* [Reading text]
————
1905 -- Construction was started on the Ebenezer Baptist Church near Clinton Square. 

1905 -- The Marist brothers acquired the Edward Bech estate.  It became St. Ann's Hermitage.   

1911 -- The AME Zion Church was built.  It was designed by DuBois Carpenter. 

1911 -- Mrs. Nettie Bowne built the Bowne Memorial Hospital for tuberculosis patients in memory of her husband, Samuel Bowne.  (Today it is the administration building of the Dutchess Community College.)

1912 -- The Robert Sanford house at 29 North Hamilton Street was torn down to build Poughkeepsie High School. In the 1950s, after the new high school opened on Forbus Street, the building on Hamilton was Our Lady of Lourdes High School. It is now the Poughkeepsie Family Partnership Center. 

1914 -- The Dutchess County Historical Society was established.

1914 -- The Smith Brothers cough drop factory moved to North Hamilton Street.



1915-1946 -- Henry Noble MacCracken was president of Vassar College.
————
* [Data extract]
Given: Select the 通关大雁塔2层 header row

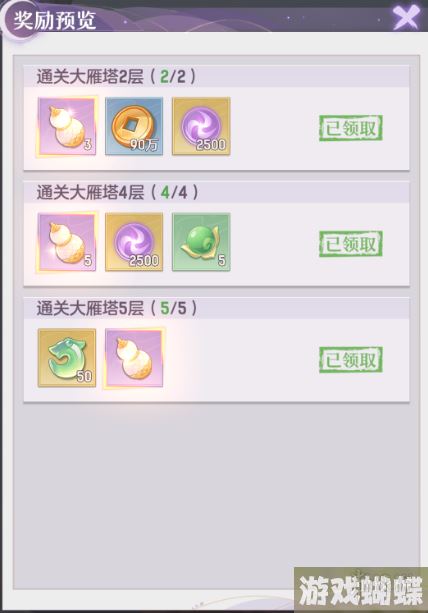Looking at the screenshot, I should click(x=217, y=76).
————
* [Tasks and exercises]
1. Do these statements agree with the local history timeline above? (a) DuBois Carpenter designed the AME Zion Church. (b) In 1914 the Smith Brothers cough drop factory moved to Forbus Street. (c) Nettie Bowne built the Bowne Memorial Hospital in memory of her son. Answer yes or no for each and quote the deciding words.
2. Extend the local history timeline above with further entries, picking up after its final entry.

* [Responses to the exercise]
1.
(a) Yes: "It was designed by DuBois Carpenter."
(b) No: "The Smith Brothers cough drop factory moved to North Hamilton Street."
(c) No: "in memory of her husband, Samuel Bowne."

2.
1917 -- A spectacular fire devastated the Collegiate Hill School/Hotel Building on College Hill.  The fire department could not pump water to the top of the hill. The school building was replaced by the Guilford Dudley Memorial – a small scale version of the Parthenon. Dudley was a wealthy industrialist who bequeathed money to build a memorial to the school that had existed on the spot.



1918 -- The Poughkeepsie Railroad Station, designed by Warren and Wetmore, who also were the architects for Grand Central Terminal,was opened.

1920 – The original Luckey-Platt store was torn down in 1920 in order to build a new, larger and more modern store whicj opened four years later.

1920s -- The Nelson House Inn (with roots back to 1777) was a popular hotel and meeting place.  It was close to the courthouse and across the street from the Bardavon. 
 

1920s -- The Pomfret House Hotel and Arcade was located at the intersection of Main and Market.

1920s -- The Riverview Military Academy closed and Lincoln Center took it over in order to present neighborhood services and programs. The school was located where the Lincoln Park soccer field is today.



1920s -- The swimming pool at Woodcliff Pleasure Park was the largest pool in the east.  It could handle 3,000 people at one time.  The park was built on land that once was the estate of John L. Winslow.  (Today it is the site of the Marist College townhouses.)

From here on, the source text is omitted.